THE PROBLEM
Reproduce the rows below verbatim, beginning with the line that contains "Image resolution: width=1456" and ending with the line that contains "point(361,629)", including both of those lines.

GIVEN RECORDS
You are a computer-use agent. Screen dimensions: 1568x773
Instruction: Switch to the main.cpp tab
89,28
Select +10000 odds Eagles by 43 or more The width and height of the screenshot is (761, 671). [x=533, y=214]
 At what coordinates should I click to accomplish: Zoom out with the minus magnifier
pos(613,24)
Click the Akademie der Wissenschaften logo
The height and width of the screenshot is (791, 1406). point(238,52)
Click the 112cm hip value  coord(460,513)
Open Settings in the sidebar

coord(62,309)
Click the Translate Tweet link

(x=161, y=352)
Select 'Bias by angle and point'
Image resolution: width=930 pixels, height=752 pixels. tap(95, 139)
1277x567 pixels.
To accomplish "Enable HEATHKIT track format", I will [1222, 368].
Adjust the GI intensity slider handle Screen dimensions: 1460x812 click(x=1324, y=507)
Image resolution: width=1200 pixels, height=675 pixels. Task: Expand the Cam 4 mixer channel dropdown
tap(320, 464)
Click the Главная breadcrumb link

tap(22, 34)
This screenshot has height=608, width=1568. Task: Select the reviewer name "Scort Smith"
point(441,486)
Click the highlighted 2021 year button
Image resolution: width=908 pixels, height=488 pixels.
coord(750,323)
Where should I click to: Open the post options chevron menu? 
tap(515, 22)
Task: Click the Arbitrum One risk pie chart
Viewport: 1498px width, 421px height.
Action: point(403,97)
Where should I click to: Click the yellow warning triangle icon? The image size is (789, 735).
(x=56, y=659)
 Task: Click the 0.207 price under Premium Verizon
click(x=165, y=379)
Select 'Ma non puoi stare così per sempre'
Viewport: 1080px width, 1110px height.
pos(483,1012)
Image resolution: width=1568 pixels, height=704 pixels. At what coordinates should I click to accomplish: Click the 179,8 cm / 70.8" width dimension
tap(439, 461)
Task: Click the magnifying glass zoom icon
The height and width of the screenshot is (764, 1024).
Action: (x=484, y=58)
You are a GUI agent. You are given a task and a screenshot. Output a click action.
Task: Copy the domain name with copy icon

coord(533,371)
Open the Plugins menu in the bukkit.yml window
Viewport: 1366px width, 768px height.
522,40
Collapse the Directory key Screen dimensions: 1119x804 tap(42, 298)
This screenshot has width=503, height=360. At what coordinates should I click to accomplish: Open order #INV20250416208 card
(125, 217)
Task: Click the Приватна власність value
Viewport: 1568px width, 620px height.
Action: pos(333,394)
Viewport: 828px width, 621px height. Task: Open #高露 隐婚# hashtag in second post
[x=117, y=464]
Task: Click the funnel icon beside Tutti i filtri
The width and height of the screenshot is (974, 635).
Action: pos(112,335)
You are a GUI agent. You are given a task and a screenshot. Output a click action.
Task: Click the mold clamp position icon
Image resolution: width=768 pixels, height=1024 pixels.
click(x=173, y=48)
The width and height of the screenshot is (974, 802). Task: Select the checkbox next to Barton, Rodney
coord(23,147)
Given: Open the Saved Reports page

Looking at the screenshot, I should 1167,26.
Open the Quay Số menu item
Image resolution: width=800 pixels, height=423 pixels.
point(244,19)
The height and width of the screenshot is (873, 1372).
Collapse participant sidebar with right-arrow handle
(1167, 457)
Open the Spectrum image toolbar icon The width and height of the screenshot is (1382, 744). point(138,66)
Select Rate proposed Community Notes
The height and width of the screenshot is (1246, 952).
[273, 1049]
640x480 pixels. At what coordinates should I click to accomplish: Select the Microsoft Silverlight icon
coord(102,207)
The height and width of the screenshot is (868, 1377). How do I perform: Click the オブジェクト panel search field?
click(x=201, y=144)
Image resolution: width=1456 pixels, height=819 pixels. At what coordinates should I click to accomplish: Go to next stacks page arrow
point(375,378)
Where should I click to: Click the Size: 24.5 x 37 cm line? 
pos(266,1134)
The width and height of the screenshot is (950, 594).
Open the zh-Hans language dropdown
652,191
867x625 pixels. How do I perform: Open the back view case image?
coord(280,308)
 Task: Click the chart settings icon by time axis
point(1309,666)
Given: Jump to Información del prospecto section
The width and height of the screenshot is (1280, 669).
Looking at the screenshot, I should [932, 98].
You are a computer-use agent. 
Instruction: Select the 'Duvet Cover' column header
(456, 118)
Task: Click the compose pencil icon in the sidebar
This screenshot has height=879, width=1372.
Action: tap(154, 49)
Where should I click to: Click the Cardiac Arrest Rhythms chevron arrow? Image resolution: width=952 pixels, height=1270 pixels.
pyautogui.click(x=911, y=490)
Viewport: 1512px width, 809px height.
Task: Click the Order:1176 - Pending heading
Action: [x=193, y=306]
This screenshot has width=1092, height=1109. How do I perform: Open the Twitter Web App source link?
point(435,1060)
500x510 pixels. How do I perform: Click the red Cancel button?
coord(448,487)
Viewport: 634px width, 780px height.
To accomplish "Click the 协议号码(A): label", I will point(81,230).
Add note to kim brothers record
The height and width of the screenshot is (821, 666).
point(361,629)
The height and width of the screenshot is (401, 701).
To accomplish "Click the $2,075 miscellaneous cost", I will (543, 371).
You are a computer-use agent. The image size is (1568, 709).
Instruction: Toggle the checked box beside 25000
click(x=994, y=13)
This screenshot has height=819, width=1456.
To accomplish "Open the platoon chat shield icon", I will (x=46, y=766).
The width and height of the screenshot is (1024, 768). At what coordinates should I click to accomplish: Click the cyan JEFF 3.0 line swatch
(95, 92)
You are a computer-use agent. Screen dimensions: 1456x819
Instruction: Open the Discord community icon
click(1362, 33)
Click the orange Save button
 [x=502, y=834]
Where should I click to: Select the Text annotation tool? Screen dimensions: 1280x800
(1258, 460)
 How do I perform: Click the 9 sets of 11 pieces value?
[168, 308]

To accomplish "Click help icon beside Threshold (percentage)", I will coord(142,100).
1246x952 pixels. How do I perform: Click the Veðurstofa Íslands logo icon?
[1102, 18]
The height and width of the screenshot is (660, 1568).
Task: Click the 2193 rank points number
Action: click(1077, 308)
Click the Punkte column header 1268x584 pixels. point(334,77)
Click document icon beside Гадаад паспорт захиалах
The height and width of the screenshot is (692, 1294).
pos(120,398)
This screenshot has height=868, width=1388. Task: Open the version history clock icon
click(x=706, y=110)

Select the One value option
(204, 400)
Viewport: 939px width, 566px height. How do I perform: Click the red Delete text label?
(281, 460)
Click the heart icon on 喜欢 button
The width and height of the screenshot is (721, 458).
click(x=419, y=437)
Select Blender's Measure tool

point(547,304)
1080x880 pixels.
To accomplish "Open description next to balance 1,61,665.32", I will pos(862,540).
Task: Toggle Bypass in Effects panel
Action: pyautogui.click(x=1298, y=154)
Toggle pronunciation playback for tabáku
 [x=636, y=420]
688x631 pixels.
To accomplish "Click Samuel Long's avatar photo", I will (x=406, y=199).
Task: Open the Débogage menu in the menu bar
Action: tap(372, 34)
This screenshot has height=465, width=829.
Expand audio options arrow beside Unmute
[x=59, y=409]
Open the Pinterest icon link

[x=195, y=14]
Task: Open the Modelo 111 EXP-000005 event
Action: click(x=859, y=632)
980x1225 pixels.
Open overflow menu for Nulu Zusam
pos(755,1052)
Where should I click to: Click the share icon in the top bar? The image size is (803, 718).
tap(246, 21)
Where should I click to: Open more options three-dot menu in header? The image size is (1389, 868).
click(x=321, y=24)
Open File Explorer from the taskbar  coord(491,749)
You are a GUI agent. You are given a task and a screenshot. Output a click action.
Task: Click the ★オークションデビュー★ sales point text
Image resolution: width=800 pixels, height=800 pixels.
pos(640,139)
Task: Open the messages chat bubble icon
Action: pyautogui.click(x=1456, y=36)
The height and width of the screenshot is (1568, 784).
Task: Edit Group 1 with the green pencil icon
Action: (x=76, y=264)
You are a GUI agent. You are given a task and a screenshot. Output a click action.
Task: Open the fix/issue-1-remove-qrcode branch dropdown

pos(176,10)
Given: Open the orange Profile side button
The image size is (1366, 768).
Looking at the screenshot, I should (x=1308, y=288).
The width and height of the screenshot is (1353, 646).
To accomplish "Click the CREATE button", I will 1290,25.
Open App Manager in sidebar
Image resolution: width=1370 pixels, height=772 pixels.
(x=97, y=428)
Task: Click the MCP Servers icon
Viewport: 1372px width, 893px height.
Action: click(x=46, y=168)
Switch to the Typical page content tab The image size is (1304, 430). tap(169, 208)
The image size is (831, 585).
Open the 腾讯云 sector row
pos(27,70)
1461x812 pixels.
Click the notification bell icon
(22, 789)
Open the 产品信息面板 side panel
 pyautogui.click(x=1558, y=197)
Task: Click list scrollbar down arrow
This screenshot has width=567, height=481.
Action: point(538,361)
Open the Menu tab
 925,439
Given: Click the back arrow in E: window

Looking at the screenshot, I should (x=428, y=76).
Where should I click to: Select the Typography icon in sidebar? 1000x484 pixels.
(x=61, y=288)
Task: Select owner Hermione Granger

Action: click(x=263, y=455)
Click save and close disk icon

TASK RESPONSE
Image resolution: width=1456 pixels, height=819 pixels. At what coordinates should I click to accomplish: Go to next stacks page arrow
point(375,378)
Where should I click to: Click the Size: 24.5 x 37 cm line? 
pos(266,1134)
The width and height of the screenshot is (950, 594).
Open the zh-Hans language dropdown
652,191
867x625 pixels. How do I perform: Open the back view case image?
coord(280,308)
 Task: Click the chart settings icon by time axis
point(1309,666)
Given: Jump to Información del prospecto section
The width and height of the screenshot is (1280, 669).
Looking at the screenshot, I should [932, 98].
You are a computer-use agent. 
Instruction: Select the 'Duvet Cover' column header
(456, 118)
Task: Click the compose pencil icon in the sidebar
This screenshot has height=879, width=1372.
Action: tap(154, 49)
Where should I click to: Click the Cardiac Arrest Rhythms chevron arrow? Image resolution: width=952 pixels, height=1270 pixels.
pyautogui.click(x=911, y=490)
Viewport: 1512px width, 809px height.
Task: Click the Order:1176 - Pending heading
Action: [x=193, y=306]
This screenshot has width=1092, height=1109. How do I perform: Open the Twitter Web App source link?
point(435,1060)
500x510 pixels. How do I perform: Click the red Cancel button?
coord(448,487)
Viewport: 634px width, 780px height.
To accomplish "Click the 协议号码(A): label", I will point(81,230).
Add note to kim brothers record
The height and width of the screenshot is (821, 666).
point(361,629)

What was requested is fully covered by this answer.